Padahal Pemkab Blora tahun lalu menggelorakan semangat agar pelaku bisnis di sektor wisata untuk meningkatkan pendapatan daerah dengan meluncurkan aplikasi “dolan blora”. Trus kenapa Bimtek 2023 yang melibatkan 271 kepala desa digelar di hotel bintang di Jogjakarta?
Tidak hanya itu, kabarnya Bimtek Kades di Jogja ditangani oleh event organizer (EO) dari luar kota, Bandung katanya. Biaya penyelenggaraan Bimtek yang mencapai Rp 1,6 miliar dibebankan kepada tiap-tiap kades yang menjadi peserta @ Rp 6 juta, diambilkan dari kas desa.
EO tidak menyediakan transportasi dari Blora ke Jogja, peserta Bimtek berangkat menuju Jogjakarta dengan kendaraan pribadi. Di hotel Hotel The Alana Yogyakarta, Kades selama dua hari menempati kamar standar seharga 300 ribuan. Jika fasilitas yang dinikmati masing-masing Kades tak lebih dari 1 juta selama dua hari, maka ada 1 miliar lebih keuntungan EO selaku penyelenggara Bimtek.
Kenapa harus EO dari Bandung? “Karena EO itu yang menawarkan proposal ke Blora,” kata Dwi Edy Setyawan, Sekretasis Dinas PMD Blora.
Bimtek yang merupakan kegiatan monoton dan sudah sering diikuti oleh staf dan pejabat di lingkungan birokrasi, kenapa penyelenggarannya harus diserahkan ke event organizer? Supaya yang mengeluarkan kwitansi lembaga EO, dan bukan dinas?
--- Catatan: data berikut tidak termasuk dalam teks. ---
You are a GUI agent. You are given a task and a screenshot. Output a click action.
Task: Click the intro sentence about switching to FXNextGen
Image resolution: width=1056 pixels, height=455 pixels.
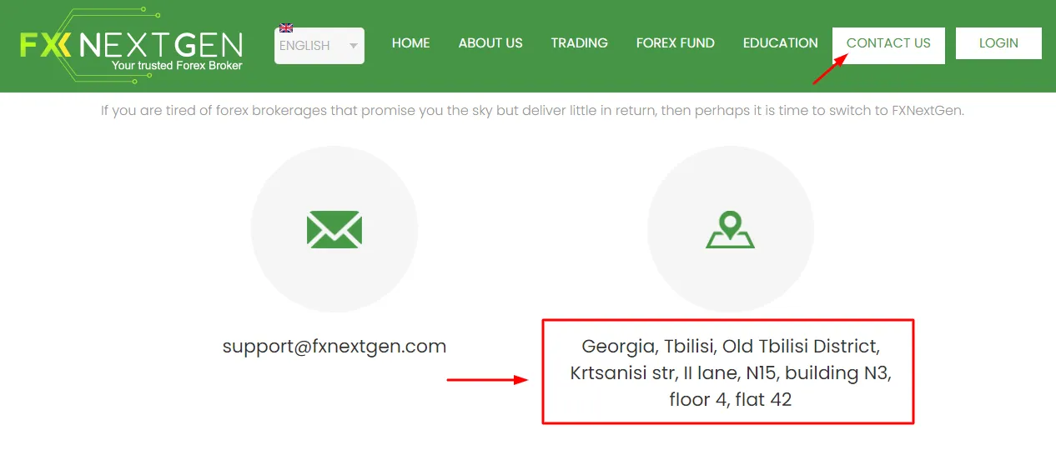pyautogui.click(x=532, y=110)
Bimtek di Jogjakarta yang menelan biaya hingga 1,6 miliar dan diambilkan dari Kas Desa berakibat Dana Desa (DD) tidak memberikan manfaat apa-apa bagi warga desa khususnya, masyarakat kabupaten Blora pada umumnya.
Dugaan belanja publik Blora telah dimanfaatkan secara melawan hukum oleh aparatur Blora yang bekerja sama dengan pihak-pihak berkedok lembaga pelatihan itu memang masih butuh pembuktian. Tetapi yang jelas, sebagian uang Blora sudah dibelanjakan di Jogjakarta, dan keuntungan dari penyelenggaraan yang 1 miliar lebih juga sudah digondol wong Bandung.